Segment Start: INFORMATION PROVIDED
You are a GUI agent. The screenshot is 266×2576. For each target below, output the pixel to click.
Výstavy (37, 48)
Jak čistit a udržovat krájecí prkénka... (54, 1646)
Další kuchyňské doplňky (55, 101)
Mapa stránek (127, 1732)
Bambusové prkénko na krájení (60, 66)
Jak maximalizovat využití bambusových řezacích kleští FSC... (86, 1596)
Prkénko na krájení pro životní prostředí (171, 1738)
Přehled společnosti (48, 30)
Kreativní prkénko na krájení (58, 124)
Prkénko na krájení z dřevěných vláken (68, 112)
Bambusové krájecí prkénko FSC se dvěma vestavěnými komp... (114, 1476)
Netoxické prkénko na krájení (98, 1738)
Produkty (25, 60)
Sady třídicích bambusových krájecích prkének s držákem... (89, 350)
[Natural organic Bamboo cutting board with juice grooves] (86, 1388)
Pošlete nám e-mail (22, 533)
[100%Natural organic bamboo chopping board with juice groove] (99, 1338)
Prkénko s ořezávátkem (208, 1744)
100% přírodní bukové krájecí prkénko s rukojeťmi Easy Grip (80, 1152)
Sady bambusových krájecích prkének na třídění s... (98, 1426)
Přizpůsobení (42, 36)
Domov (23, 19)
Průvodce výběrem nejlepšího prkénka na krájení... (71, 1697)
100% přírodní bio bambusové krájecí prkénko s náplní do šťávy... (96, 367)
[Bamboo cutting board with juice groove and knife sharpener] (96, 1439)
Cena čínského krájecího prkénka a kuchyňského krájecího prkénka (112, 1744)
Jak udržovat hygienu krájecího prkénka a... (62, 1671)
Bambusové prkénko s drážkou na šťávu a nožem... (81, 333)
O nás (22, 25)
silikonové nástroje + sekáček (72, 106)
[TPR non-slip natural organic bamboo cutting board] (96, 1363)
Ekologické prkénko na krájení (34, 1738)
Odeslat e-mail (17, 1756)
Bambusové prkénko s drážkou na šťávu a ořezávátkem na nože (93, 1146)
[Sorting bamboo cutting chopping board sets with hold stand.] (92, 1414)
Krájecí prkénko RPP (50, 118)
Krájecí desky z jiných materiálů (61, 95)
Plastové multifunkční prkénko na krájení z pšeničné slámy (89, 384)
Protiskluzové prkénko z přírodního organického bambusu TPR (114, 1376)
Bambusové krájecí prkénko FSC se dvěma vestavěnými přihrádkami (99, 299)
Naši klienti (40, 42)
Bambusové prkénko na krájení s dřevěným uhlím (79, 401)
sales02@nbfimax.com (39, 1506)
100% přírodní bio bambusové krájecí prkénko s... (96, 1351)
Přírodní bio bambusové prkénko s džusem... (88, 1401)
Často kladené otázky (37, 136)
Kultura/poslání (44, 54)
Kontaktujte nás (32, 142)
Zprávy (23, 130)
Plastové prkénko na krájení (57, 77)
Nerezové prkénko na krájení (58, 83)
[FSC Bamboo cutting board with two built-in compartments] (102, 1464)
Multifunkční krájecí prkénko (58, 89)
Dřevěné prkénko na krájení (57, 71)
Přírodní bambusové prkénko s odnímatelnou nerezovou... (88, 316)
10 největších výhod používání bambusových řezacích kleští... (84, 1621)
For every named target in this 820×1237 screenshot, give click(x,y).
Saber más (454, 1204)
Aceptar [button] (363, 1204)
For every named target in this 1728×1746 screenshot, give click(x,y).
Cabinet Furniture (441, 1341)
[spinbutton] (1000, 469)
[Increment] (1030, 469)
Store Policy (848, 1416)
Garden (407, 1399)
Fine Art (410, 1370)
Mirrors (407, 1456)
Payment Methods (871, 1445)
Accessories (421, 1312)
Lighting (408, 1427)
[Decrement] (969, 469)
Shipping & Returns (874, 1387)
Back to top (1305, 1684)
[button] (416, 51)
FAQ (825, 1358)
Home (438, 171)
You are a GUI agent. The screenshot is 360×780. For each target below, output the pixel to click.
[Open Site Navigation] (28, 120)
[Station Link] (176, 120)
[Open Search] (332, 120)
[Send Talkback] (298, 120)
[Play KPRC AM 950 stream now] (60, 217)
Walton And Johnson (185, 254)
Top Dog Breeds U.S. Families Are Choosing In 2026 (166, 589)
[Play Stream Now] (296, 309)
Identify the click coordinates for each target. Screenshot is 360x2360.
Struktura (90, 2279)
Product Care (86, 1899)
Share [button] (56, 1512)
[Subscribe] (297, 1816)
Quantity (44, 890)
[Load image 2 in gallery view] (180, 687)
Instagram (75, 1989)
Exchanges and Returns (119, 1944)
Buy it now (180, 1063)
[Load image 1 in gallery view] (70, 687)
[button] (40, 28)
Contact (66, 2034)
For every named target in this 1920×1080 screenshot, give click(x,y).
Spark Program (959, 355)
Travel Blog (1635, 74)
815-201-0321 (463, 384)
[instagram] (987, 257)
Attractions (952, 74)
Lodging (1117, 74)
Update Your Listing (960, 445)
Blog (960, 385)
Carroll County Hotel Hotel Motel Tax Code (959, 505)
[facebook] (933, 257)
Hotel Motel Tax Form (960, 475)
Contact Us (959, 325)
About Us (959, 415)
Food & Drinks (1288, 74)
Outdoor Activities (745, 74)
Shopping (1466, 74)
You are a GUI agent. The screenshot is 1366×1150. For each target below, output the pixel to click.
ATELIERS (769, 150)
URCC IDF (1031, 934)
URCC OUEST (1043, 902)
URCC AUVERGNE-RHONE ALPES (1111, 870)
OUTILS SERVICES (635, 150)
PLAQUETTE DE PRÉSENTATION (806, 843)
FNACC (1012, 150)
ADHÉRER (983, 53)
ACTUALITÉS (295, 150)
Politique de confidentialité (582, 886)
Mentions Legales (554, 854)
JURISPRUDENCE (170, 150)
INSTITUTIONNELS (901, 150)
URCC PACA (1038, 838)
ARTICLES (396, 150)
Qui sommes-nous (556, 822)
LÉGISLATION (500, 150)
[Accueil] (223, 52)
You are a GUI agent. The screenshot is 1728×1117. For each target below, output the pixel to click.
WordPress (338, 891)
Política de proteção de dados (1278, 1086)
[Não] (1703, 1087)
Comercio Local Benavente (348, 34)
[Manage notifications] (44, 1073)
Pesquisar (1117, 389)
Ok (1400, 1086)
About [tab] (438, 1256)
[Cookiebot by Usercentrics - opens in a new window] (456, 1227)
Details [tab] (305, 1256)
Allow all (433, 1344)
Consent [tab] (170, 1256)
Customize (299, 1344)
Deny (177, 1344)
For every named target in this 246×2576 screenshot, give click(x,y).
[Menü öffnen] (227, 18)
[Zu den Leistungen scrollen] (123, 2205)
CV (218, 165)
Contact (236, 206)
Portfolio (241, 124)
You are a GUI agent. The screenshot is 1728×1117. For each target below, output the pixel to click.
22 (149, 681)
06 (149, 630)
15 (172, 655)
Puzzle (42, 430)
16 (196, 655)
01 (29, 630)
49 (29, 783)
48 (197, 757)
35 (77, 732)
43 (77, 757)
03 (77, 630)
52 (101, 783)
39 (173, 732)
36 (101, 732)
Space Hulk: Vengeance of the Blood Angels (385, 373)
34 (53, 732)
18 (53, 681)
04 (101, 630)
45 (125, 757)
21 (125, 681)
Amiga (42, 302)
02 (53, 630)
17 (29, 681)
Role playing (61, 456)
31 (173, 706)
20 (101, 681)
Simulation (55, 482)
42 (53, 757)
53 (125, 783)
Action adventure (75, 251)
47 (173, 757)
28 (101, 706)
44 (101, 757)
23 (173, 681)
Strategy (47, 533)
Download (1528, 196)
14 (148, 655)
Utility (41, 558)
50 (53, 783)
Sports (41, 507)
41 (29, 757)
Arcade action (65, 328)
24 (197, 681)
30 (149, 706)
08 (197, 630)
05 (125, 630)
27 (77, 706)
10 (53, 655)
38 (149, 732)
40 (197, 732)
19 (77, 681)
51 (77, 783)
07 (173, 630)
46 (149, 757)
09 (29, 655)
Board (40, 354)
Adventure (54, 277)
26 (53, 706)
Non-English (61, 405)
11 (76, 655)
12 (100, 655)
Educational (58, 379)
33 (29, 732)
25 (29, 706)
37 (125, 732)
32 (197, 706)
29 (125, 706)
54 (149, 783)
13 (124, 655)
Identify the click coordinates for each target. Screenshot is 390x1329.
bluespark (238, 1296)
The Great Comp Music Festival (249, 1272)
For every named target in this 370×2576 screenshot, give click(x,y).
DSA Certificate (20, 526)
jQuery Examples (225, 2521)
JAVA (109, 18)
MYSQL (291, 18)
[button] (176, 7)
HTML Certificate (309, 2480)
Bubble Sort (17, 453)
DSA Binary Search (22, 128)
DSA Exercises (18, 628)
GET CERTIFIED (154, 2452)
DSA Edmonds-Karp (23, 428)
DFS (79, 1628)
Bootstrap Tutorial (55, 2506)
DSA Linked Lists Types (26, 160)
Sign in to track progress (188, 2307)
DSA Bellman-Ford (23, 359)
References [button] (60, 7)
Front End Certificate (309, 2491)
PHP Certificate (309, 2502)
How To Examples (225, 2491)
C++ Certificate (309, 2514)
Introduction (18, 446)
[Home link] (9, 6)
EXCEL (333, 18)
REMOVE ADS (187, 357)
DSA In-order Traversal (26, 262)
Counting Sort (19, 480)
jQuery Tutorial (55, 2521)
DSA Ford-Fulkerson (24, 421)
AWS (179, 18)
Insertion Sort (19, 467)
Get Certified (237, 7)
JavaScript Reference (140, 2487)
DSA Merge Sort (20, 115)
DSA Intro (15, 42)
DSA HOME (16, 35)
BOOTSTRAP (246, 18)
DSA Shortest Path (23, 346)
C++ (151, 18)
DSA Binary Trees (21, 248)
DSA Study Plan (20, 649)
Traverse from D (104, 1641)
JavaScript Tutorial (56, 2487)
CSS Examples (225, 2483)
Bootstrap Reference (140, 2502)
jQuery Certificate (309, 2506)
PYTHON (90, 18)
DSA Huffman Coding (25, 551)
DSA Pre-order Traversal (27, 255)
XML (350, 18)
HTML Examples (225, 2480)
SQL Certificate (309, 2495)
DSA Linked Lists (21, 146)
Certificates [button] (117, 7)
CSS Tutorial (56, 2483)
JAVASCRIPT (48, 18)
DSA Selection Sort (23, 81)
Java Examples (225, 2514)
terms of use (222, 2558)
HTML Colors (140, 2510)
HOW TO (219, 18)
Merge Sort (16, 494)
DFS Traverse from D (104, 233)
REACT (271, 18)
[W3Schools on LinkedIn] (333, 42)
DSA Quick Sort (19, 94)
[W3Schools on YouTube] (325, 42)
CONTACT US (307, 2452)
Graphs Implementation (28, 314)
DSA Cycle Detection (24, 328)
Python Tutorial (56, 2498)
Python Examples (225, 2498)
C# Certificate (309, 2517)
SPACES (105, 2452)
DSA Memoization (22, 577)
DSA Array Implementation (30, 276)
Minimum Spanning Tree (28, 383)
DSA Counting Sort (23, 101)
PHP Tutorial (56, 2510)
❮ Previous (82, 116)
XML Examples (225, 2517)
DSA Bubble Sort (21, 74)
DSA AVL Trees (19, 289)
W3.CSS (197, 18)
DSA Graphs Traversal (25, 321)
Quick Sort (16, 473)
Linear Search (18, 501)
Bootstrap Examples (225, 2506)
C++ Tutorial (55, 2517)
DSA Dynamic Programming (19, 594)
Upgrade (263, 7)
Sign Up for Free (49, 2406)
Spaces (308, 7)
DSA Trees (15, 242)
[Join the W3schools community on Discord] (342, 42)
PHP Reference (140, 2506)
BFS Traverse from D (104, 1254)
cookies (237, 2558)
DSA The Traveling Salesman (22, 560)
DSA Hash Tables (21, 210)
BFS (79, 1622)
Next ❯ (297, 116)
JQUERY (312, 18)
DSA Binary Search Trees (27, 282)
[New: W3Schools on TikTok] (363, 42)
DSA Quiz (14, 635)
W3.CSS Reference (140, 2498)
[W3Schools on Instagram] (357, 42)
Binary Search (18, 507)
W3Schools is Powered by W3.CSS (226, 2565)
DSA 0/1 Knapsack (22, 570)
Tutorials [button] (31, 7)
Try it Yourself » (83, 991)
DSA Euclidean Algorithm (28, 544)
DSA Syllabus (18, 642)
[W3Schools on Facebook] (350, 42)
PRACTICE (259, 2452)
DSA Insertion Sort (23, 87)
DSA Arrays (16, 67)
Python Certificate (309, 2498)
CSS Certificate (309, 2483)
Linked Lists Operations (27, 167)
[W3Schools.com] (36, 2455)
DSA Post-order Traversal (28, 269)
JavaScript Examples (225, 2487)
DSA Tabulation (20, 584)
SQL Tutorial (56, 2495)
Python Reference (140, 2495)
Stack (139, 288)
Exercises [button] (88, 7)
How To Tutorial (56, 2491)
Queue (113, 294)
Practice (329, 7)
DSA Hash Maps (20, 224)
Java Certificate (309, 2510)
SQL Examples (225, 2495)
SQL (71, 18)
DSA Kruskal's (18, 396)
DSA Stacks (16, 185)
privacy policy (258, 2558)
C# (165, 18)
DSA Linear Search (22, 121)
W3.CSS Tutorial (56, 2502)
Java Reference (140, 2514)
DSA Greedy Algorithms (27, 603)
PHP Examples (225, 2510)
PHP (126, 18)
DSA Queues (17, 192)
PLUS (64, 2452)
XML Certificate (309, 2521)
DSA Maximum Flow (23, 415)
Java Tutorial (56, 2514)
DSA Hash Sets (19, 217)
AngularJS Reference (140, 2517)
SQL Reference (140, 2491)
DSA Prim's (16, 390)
Segment End: INFORMATION PROVIDED
TASK INSTRUCTIONS: Could you transcribe the entries above word for word, from the line with "cookies (237, 2558)" down to the line with "W3.CSS Reference (140, 2498)", keeping both?

RESULT:
cookies (237, 2558)
DSA The Traveling Salesman (22, 560)
DSA Hash Tables (21, 210)
BFS (79, 1622)
Next ❯ (297, 116)
JQUERY (312, 18)
DSA Binary Search Trees (27, 282)
[New: W3Schools on TikTok] (363, 42)
DSA Quiz (14, 635)
W3.CSS Reference (140, 2498)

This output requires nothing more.